Pro-govt Islamist writer wants cannabis legalized as treatment against COVID-19
Islamist writer Abdurrahman Dilipak has called for the decriminalization of cannabis to fight the COVID-19 pandemic. “Unfortunately due to legal restrictions, we are away from cannabis which we need the most at a time like this,” Dilipak wrote in his column on Dec. 3.
Turkish pro-government columnist Abdurrahman Dilipak, who writes for the Islamist Yeni Akit newspaper, has written a column on how he maintains his health amid the novel coronavirus pandemic.
Listing a series of food and nutrition tips, Dilipak expressed regret that Turkey has not yet legalized cannabis consumption.

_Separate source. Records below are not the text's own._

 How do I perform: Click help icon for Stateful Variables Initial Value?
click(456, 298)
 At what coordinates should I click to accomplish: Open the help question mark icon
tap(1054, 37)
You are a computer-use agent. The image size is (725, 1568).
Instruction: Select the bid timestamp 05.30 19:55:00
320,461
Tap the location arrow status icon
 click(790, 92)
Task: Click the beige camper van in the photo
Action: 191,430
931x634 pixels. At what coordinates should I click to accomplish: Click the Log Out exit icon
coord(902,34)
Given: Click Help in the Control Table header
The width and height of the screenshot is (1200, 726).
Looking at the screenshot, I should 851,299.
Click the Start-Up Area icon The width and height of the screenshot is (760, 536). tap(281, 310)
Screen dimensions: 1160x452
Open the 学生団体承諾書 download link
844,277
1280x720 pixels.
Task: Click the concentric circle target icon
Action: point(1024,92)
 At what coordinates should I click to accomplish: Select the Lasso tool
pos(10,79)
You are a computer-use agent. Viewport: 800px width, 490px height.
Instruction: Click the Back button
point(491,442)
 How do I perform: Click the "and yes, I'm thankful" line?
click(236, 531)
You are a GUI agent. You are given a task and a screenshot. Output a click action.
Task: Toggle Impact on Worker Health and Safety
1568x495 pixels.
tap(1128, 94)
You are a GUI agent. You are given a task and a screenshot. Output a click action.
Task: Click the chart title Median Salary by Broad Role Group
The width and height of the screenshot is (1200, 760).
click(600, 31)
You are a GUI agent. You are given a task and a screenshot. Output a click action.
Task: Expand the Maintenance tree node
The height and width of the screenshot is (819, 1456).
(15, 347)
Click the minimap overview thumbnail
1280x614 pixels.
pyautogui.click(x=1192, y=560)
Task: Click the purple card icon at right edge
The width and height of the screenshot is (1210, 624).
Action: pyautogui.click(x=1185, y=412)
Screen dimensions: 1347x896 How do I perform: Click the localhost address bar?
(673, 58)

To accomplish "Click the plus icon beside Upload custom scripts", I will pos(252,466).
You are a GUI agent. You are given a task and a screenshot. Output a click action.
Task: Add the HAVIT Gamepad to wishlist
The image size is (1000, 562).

“Unfortunately due to legal restrictions, we are away from cannabis which we need the most at a time like this,” Dilipak wrote in his column on Dec. 3.
Dilipak also shared a tweet with regards to his column saying that cannabis is “more important” than the COVID-19 vaccine for the health of people, animals and plants.
In his tweet, Dilipak also recalled that the UN Commission on Narcotic Drugs (CND) took a number of decisions on Dec. 2, leading to changes in the way cannabis is internationally regulated, including its reclassification out of the most dangerous category of drugs.
Neyse ki, BM Keneviri uyuşturucu katoloğundaki yasağını önemli ölçüde gevşetme kararı aldı. Kenevir aşıdan daha önemli insan, hayvan ve bitki sağlığı içinhttps://t.co/nAfFTzpiR3— Abdurrahman Dilipak (@aDilipak) December 3, 2020
The UN commission's move follows the recommendation by the World Health Organization (WHO) that research into its medical use is made easier.
Cannabis has a bad reputation in Turkey, and recreational cannabis use is highly illegal. However, the production of cannabis is legal in the country for medicinal and scientific purposes, but only in 19 provinces.
Since COVID-19 outbreak first started to make the news, cannabis consumers have been wondering whether its usage will hurt or help with the virus.
The research points in both directions - indicating that cannabis might have both help and harm in cases of COVID-19 infections.
According to experts, both lines of research might be saying the truth - with cannabis impacting patients differently, and this depends on how it’s used and the severity of COVID-19 infection.